WORK TO COMPLETE — Only the lines below between the one holding "Where should I click to: Click Give" and the one holding "This screenshot has width=1456, height=819.", inclusive, are to be reproduced word for word; the pictures are to be left out.

** THE RECORDS follows **

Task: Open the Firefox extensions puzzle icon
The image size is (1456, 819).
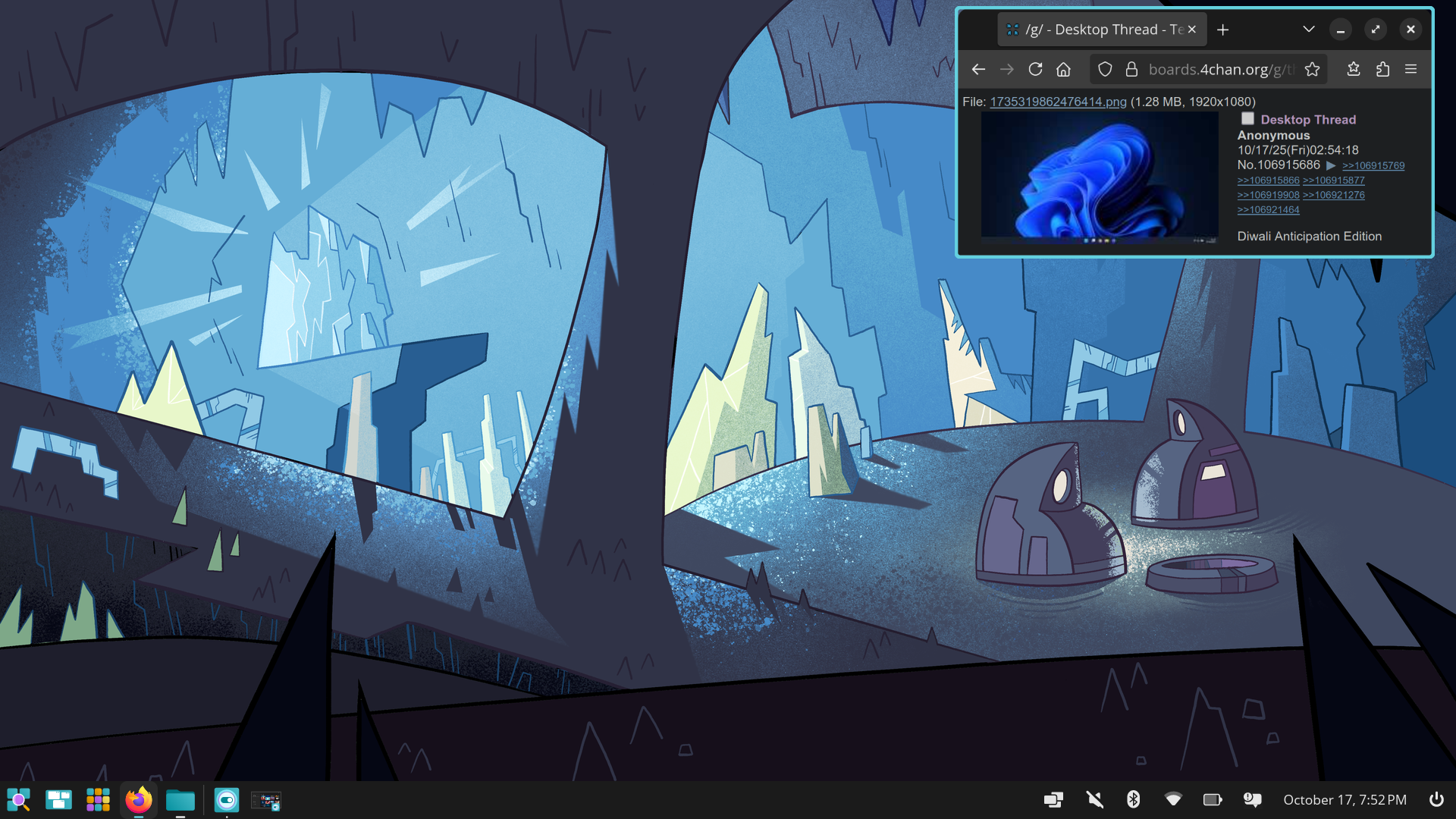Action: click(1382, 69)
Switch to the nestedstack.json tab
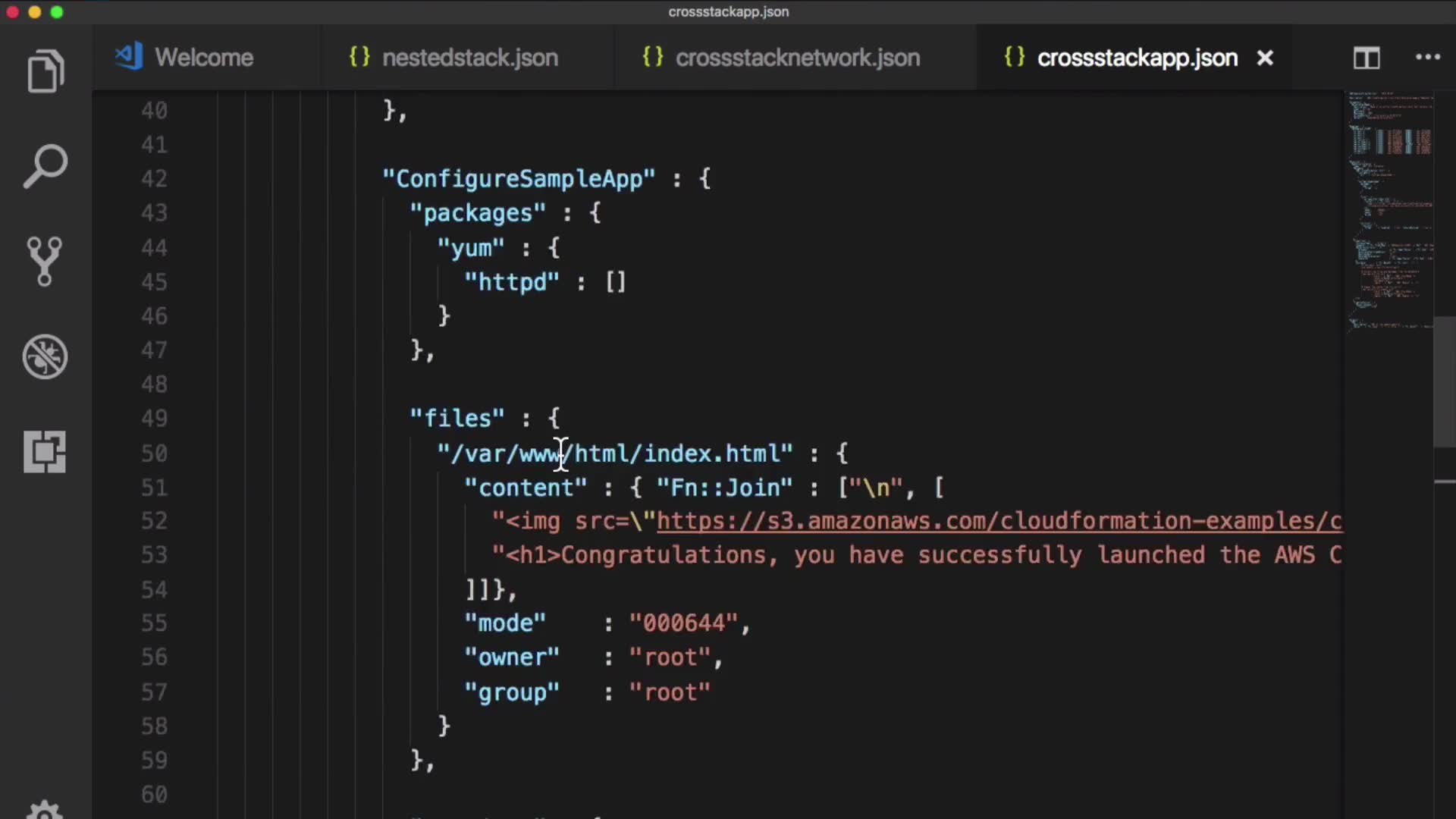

** End of THE RECORDS **
** THE RECORDS follows **

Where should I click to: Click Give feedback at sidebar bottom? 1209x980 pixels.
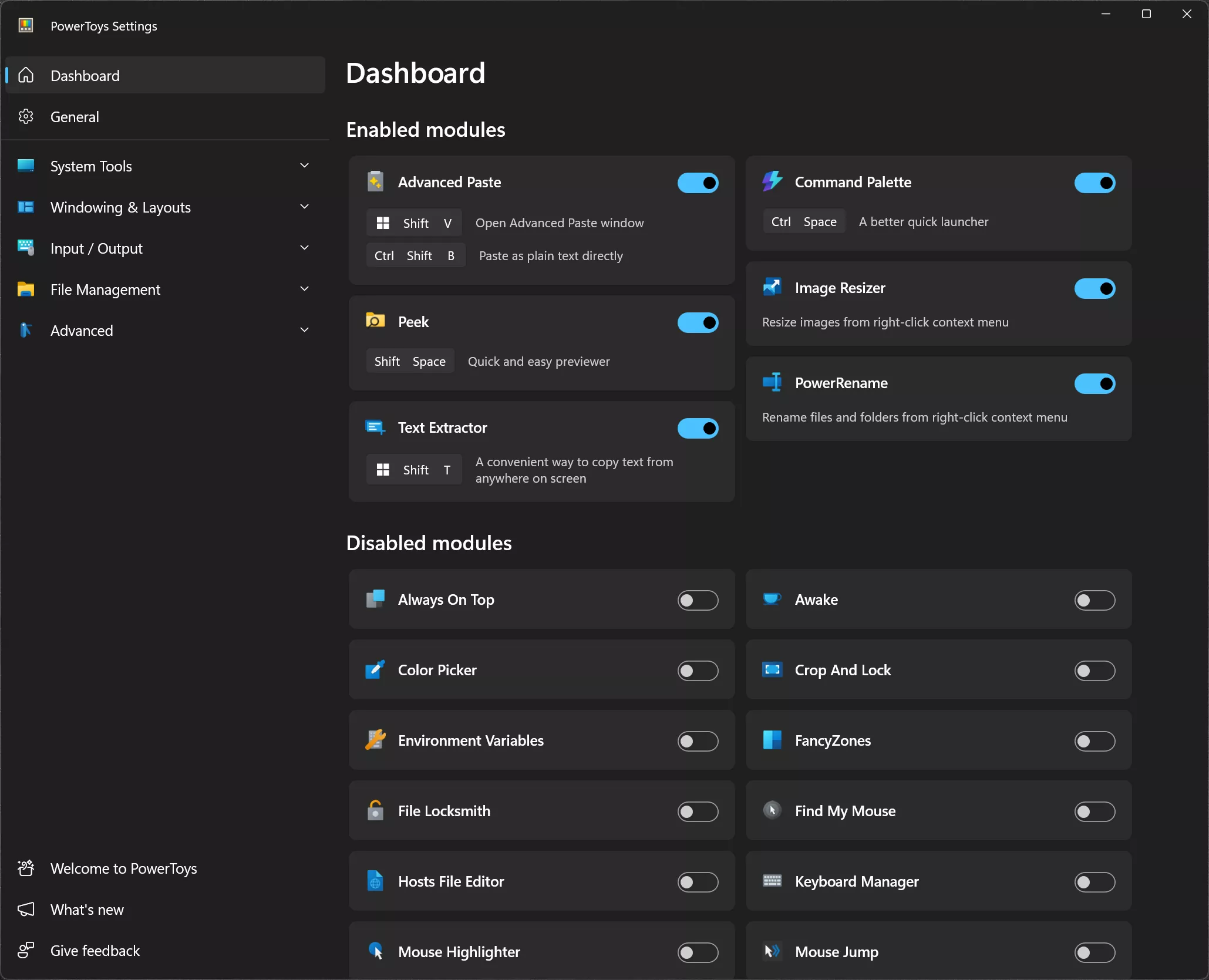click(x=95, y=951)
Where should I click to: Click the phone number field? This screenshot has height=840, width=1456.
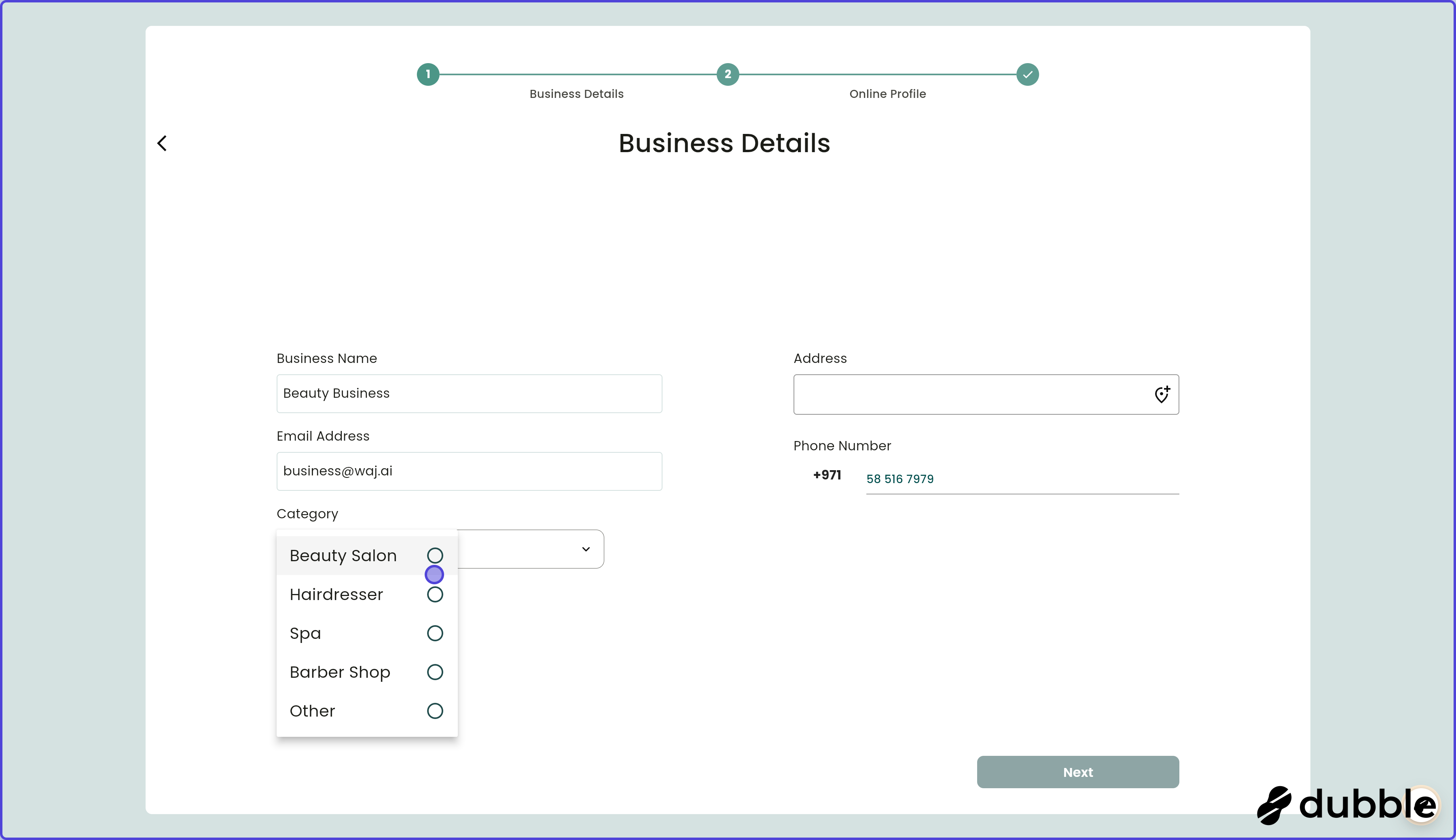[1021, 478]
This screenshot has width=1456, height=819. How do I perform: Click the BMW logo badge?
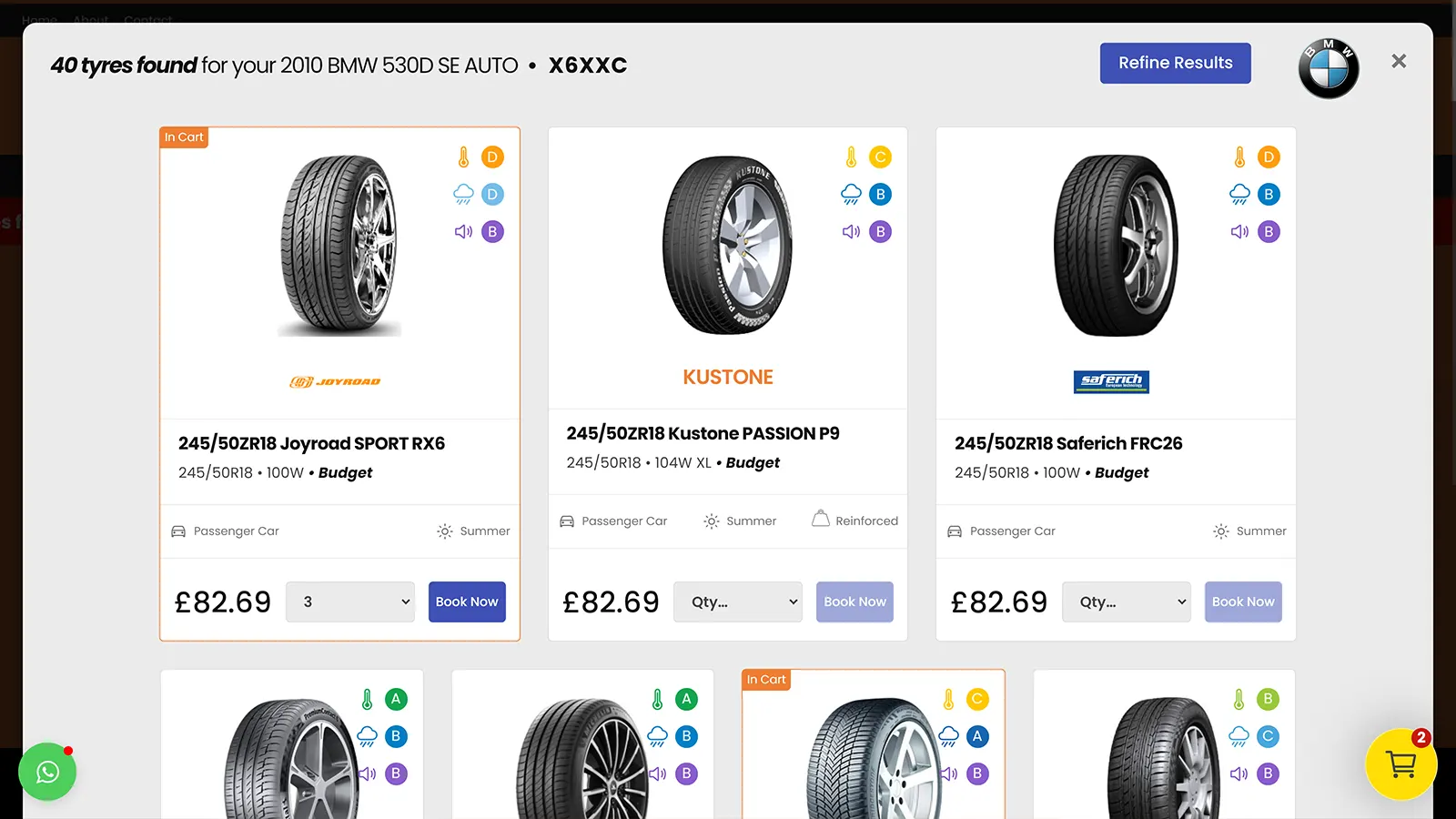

** End of THE RECORDS **
** THE RECORDS follows **

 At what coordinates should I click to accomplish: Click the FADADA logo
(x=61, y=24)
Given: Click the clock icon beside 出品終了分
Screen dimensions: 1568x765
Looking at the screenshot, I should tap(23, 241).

** End of THE RECORDS **

EXPECTED OUTPUT —
Where should I click to: Click Give feedback at sidebar bottom? 1209x980 pixels.
click(x=95, y=951)
Where should I click to: Click the phone number field? This screenshot has height=840, width=1456.
[1021, 478]
This screenshot has width=1456, height=819. How do I perform: Click the BMW logo badge?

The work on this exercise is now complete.